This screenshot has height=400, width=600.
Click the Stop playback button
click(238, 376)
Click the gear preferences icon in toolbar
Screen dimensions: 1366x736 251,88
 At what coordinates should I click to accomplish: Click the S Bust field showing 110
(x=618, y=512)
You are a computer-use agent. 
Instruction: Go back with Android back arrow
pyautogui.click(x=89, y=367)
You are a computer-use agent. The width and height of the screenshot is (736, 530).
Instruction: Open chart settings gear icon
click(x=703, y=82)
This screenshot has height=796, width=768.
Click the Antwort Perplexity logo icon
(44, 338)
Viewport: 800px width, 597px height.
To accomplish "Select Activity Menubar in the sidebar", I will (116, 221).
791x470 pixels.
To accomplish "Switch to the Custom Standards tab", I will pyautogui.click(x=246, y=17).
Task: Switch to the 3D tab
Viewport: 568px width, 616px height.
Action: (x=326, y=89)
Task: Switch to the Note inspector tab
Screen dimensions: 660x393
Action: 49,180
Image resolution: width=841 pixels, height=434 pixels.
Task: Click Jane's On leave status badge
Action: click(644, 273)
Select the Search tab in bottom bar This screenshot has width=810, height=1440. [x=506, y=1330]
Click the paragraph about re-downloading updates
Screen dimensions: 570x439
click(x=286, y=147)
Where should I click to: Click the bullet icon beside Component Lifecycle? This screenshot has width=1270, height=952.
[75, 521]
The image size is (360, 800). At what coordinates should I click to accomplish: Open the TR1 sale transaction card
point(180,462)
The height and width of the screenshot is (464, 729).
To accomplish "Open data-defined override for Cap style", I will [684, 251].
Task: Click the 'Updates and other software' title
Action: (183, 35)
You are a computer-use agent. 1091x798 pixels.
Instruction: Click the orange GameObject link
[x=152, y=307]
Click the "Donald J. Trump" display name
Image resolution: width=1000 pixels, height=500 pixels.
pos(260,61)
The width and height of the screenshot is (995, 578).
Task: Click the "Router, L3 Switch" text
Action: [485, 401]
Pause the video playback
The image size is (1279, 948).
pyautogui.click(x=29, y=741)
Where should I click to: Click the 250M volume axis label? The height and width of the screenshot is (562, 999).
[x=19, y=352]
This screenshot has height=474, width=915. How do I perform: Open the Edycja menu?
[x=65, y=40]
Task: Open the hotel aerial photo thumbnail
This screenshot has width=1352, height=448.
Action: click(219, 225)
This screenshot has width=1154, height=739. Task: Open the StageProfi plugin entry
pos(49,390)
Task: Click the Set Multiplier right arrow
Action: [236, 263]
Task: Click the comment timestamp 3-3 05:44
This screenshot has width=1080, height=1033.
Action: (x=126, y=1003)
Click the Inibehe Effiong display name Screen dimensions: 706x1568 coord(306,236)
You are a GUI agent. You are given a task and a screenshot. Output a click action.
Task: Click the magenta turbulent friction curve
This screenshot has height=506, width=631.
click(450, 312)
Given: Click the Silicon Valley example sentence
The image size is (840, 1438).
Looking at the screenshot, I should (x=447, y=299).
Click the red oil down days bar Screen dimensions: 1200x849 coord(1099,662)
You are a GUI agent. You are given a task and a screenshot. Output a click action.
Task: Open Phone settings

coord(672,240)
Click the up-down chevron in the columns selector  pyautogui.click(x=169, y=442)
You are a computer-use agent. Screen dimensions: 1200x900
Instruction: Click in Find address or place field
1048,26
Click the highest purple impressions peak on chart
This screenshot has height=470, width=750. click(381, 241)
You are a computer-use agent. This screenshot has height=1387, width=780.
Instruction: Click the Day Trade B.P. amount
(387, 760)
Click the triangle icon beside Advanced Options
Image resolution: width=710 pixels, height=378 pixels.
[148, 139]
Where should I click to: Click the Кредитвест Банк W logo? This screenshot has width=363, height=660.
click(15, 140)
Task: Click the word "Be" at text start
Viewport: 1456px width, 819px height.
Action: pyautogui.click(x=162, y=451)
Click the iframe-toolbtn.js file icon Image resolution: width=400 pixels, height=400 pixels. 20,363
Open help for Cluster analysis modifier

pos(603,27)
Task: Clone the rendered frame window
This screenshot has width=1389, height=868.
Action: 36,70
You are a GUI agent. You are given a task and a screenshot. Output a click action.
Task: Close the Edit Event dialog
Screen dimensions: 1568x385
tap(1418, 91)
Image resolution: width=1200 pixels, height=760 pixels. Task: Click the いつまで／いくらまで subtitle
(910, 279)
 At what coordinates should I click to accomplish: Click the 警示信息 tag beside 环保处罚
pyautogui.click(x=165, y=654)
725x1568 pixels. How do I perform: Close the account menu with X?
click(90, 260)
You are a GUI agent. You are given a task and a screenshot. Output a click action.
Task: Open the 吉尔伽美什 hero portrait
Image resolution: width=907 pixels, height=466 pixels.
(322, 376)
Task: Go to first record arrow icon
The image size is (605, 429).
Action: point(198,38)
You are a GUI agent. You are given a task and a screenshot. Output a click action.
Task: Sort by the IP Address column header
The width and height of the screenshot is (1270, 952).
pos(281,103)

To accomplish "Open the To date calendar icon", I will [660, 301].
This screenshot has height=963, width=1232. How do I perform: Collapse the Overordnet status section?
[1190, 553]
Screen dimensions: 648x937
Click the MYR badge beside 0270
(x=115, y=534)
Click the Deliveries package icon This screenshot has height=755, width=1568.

(BRIEF)
Down to the last line, retype the entries above exactly.

(EXERCISE OUTPUT)
This screenshot has height=400, width=600.
Click the Stop playback button
click(238, 376)
Click the gear preferences icon in toolbar
Screen dimensions: 1366x736 251,88
 At what coordinates should I click to accomplish: Click the S Bust field showing 110
(x=618, y=512)
You are a computer-use agent. 
Instruction: Go back with Android back arrow
pyautogui.click(x=89, y=367)
You are a computer-use agent. The width and height of the screenshot is (736, 530).
Instruction: Open chart settings gear icon
click(x=703, y=82)
This screenshot has height=796, width=768.
Click the Antwort Perplexity logo icon
(44, 338)
Viewport: 800px width, 597px height.
To accomplish "Select Activity Menubar in the sidebar", I will (116, 221).
791x470 pixels.
To accomplish "Switch to the Custom Standards tab", I will pyautogui.click(x=246, y=17).
Task: Switch to the 3D tab
Viewport: 568px width, 616px height.
Action: (x=326, y=89)
Task: Switch to the Note inspector tab
Screen dimensions: 660x393
Action: 49,180
Image resolution: width=841 pixels, height=434 pixels.
Task: Click Jane's On leave status badge
Action: click(644, 273)
Select the Search tab in bottom bar This screenshot has width=810, height=1440. [x=506, y=1330]
Click the paragraph about re-downloading updates
Screen dimensions: 570x439
click(x=286, y=147)
Where should I click to: Click the bullet icon beside Component Lifecycle? This screenshot has width=1270, height=952.
[75, 521]
The image size is (360, 800). At what coordinates should I click to accomplish: Open the TR1 sale transaction card
point(180,462)
The height and width of the screenshot is (464, 729).
To accomplish "Open data-defined override for Cap style", I will [684, 251].
Task: Click the 'Updates and other software' title
Action: (183, 35)
You are a computer-use agent. 1091x798 pixels.
Instruction: Click the orange GameObject link
[x=152, y=307]
Click the "Donald J. Trump" display name
Image resolution: width=1000 pixels, height=500 pixels.
pos(260,61)
The width and height of the screenshot is (995, 578).
Task: Click the "Router, L3 Switch" text
Action: [485, 401]
Pause the video playback
The image size is (1279, 948).
pyautogui.click(x=29, y=741)
Where should I click to: Click the 250M volume axis label? The height and width of the screenshot is (562, 999).
[x=19, y=352]
This screenshot has height=474, width=915. How do I perform: Open the Edycja menu?
[x=65, y=40]
Task: Open the hotel aerial photo thumbnail
This screenshot has width=1352, height=448.
Action: click(219, 225)
This screenshot has width=1154, height=739. Task: Open the StageProfi plugin entry
pos(49,390)
Task: Click the Set Multiplier right arrow
Action: [236, 263]
Task: Click the comment timestamp 3-3 05:44
This screenshot has width=1080, height=1033.
Action: (x=126, y=1003)
Click the Inibehe Effiong display name Screen dimensions: 706x1568 coord(306,236)
You are a GUI agent. You are given a task and a screenshot. Output a click action.
Task: Click the magenta turbulent friction curve
This screenshot has height=506, width=631.
click(450, 312)
Given: Click the Silicon Valley example sentence
The image size is (840, 1438).
Looking at the screenshot, I should (x=447, y=299).
Click the red oil down days bar Screen dimensions: 1200x849 coord(1099,662)
You are a GUI agent. You are given a task and a screenshot. Output a click action.
Task: Open Phone settings

coord(672,240)
Click the up-down chevron in the columns selector  pyautogui.click(x=169, y=442)
You are a computer-use agent. Screen dimensions: 1200x900
Instruction: Click in Find address or place field
1048,26
Click the highest purple impressions peak on chart
This screenshot has height=470, width=750. click(381, 241)
You are a computer-use agent. This screenshot has height=1387, width=780.
Instruction: Click the Day Trade B.P. amount
(387, 760)
Click the triangle icon beside Advanced Options
Image resolution: width=710 pixels, height=378 pixels.
[148, 139]
Where should I click to: Click the Кредитвест Банк W logo? This screenshot has width=363, height=660.
click(15, 140)
Task: Click the word "Be" at text start
Viewport: 1456px width, 819px height.
Action: pyautogui.click(x=162, y=451)
Click the iframe-toolbtn.js file icon Image resolution: width=400 pixels, height=400 pixels. 20,363
Open help for Cluster analysis modifier

pos(603,27)
Task: Clone the rendered frame window
This screenshot has width=1389, height=868.
Action: 36,70
You are a GUI agent. You are given a task and a screenshot. Output a click action.
Task: Close the Edit Event dialog
Screen dimensions: 1568x385
tap(1418, 91)
Image resolution: width=1200 pixels, height=760 pixels. Task: Click the いつまで／いくらまで subtitle
(910, 279)
 At what coordinates should I click to accomplish: Click the 警示信息 tag beside 环保处罚
pyautogui.click(x=165, y=654)
725x1568 pixels. How do I perform: Close the account menu with X?
click(90, 260)
You are a GUI agent. You are given a task and a screenshot. Output a click action.
Task: Open the 吉尔伽美什 hero portrait
Image resolution: width=907 pixels, height=466 pixels.
(322, 376)
Task: Go to first record arrow icon
The image size is (605, 429).
Action: point(198,38)
You are a GUI agent. You are given a task and a screenshot. Output a click action.
Task: Sort by the IP Address column header
The width and height of the screenshot is (1270, 952).
pos(281,103)

To accomplish "Open the To date calendar icon", I will [660, 301].
This screenshot has height=963, width=1232. How do I perform: Collapse the Overordnet status section?
[1190, 553]
Screen dimensions: 648x937
Click the MYR badge beside 0270
(x=115, y=534)
Click the Deliveries package icon This screenshot has height=755, width=1568.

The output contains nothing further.